8 Tips to Prevent Teen Problems From Turning Into Addictions

By Julie Klukas

  • Encourage Your Teen to See a Therapist or Counselor

    By Julie Klukas

    Many teens who experience mental health issues would benefit from seeing a therapist or counselor. Teens who engage in substance abuse are often looking to self-medicate in order to escape their psychological or emotional problems. [Therapy or counseling](http://www.newportacademy.com/treatment-program/) will help your teen find long-lasting solutions for their issues so that they don't turn to dangerous coping methods like self-medication.

  • Help Your Teen Find Healthy Ways to Cope With Stress

    By Julie Klukas

    Addiction often starts when people look for ways to cope with stress or anxiety. Help your teen find healthy methods of coping with stress so they aren’t as tempted to turn to drugs. These coping methods could include joining a youth sports team, learning to play an instrument, taking up [yoga](http://www.teenrehab.org/7-positive-effects-of-yoga-in-teens/) or engaging in [meditation](http://www.teenrehab.org/4-ways-meditation-can-help-with-mental-health/).

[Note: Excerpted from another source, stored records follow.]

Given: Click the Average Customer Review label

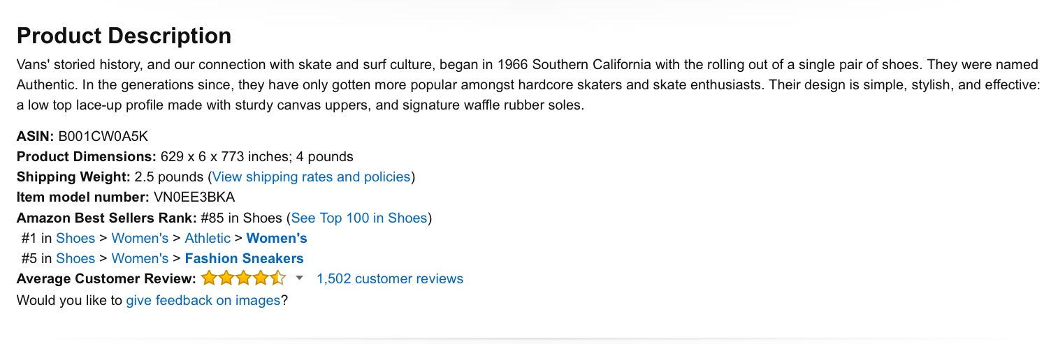Looking at the screenshot, I should coord(106,278).
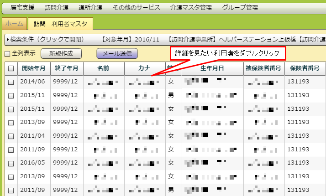
Task: Click the 名前 column header
Action: click(x=103, y=68)
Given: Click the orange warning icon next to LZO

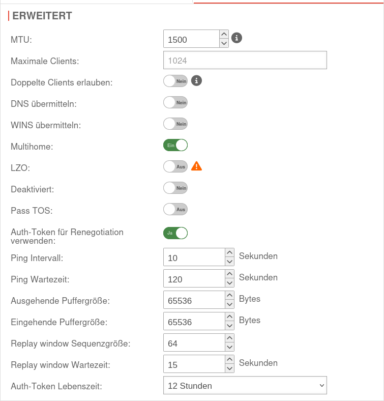Looking at the screenshot, I should [x=196, y=166].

  • Inform Your Teen of Any Family History With Addiction

    By Julie Klukas

    A tendency toward addiction can run in the family, so be sure you know of any family history of substance abuse. If there is such a history, sit down with your teen and let them know. Understanding that addiction runs in the family may prevent your teen from experimenting with substances if they learn about what other family members have experienced.

  • Help Your Teen Maintain an Active Lifestyle

    By Julie Klukas

    [Research](http://www.ncbi.nlm.nih.gov/pmc/articles/PMC3276339/) has shown that people who are physically active may have a stronger resistance to addiction. Teens who exercise and stay healthy are also more likely to avoid substance abuse altogether due to the time management skills they develop and the support of parents, coaches and teammates.

  • Find a Mentor for Your Teen

    By Julie Klukas

    For a teen, having older people they can rely on for support and advice can help them avoid substance abuse. A [mentor](http://www.teenrehab.org/how-to-help-your-teen-find-a-mentor/) provides your teen the opportunity to learn from another adult’s life experiences, and you may find your teen is more comfortable opening up to a mentor than a parent.

  • Help Your Teen Discover Their Passions

    By Julie Klukas

    Teens who are involved in activities like sports, hobbies or art are motivated to stay in shape mentally and emotionally. They don’t want to jeopardize their passions by turning to substance abuse, and their passions may help them cope with life’s stressors.

  • Educate Your Teen About the Consequences of Substance Abuse

    By Julie Klukas

    Teens may be hearing from their peers that drugs aren’t all that bad, that drugs aren’t addictive or that only doing drugs once won’t hurt them. Ensure your teen is properly educated about [substance abuse](http://www.teenrehab.org/5-common-myths-about-substance-abuse/) as well as the side effects and the long-term consequences of abuse and addiction.

  • Talk to Your Teen About Peer Pressure

    By Julie Klukas

    Many teens start abusing drugs and alcohol due to peer pressure from friends or classmates. Give your teen some suggestions on how they can [deal with peer pressure](http://www.teenrehab.org/help-your-teen-deal-with-peer-pressure/) by working with them on practicing ways to say no and avoiding certain situations where peers may push them to use drugs. If they have a response ready, they'll be more likely to maintain a sober and satisfying life.